Amerika'daki kuraklık ve dünyanın birçok yerinde ısının mevsim normallerinin üzerinde seyretmesi, özellikle gıda fiyatlarında ciddi artışlar meydana getirdi. Bu yıl özellikle Hindistan'daki Muson yağmurlarında görülen azalmanın da gıda fiyatlarının artışında rol oynadığı belirtiliyor.

Örneğin dünya piyasalarında son 1,5 ayda mısır ve soya fasulyesi fiyatları yüzde 50 arttı. ABD tarım organizasyonu USDA bu sene için ABD mısır rekoltesi tahminini son 17 yılın en düşük seviyesine çekti. Daha olumlu haber olarak ise Çin'deki 2012-2013 mısır rekoltesinin tahminlerin üstünde olacağına dair beklentiler var.

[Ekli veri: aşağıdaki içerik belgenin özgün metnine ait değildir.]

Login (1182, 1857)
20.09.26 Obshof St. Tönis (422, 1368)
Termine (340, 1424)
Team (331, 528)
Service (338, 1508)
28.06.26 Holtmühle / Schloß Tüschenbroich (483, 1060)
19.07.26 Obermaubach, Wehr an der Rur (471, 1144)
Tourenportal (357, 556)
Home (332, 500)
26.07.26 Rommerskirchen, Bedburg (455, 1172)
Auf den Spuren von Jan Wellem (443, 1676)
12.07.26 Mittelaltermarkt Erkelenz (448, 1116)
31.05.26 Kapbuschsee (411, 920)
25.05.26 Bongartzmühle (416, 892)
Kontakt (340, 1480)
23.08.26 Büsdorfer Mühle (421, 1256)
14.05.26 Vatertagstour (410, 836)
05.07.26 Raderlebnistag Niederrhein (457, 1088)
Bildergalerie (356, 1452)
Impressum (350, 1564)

ABD'de mısır rekoltesini düşüren sıcak dalgasının yanında, biyoyakıtta kullanılan bölümün de etkili olduğu belirtiliyor.  Bazı bilim insanlarına göre ise küresel ısınma nedeniyle bu sene görülen kuraklığın önümüzdeki senelerde daha sık görülmesi olası. Financial Times gazetesine göre, G20 ülkeleri ve Birleşmiş Milletler artan gıda fiyatlarına karşı koordineli adımlar atabilmek için bazı planlar geliştiriyor. Habere göre G20 yetkilileri, Eylül sonu veya Ekim başında yapılacak bir toplantının ön hazırlığı olarak Ağustos sonunda bir araya gelecek. Emtia fiyatlarındaki artışın da ekonomiler ve piyasalar için hala risk yarattığını düşünüyoruz.

Emtia fiyatlarındaki artışların merkez bankalarının da elini rahatlatmayacağını öngörüyoruz. Örneğin geçen hafta gelen zayıf ekonomik verilere rağmen ve genel beklentilerin aksine Çin Merkez Bankası (PBoC) hafta sonu minimum rezerv oranlarını değiştirmedi.

Avrupa'da ise ECB'nin (Avrupa Merkez Bankası) müdahale beklentisi devam ederken, bazı "çatlak sesler" de var. Örneğin ECB'den Coene'nin katı koşullar olmadan İspanya gibi ülkelere finansman sağlanmasını sorguladığı açıklamalarını ilginç bulduğumuzu söylemek isteriz.

Ayrıca, Alman siyaset sahnesinde referandum ve Yunanistan'a daha fazla yardım gibi konuların gittikçe daha hararetli tartışılabileceği anlaşılıyor.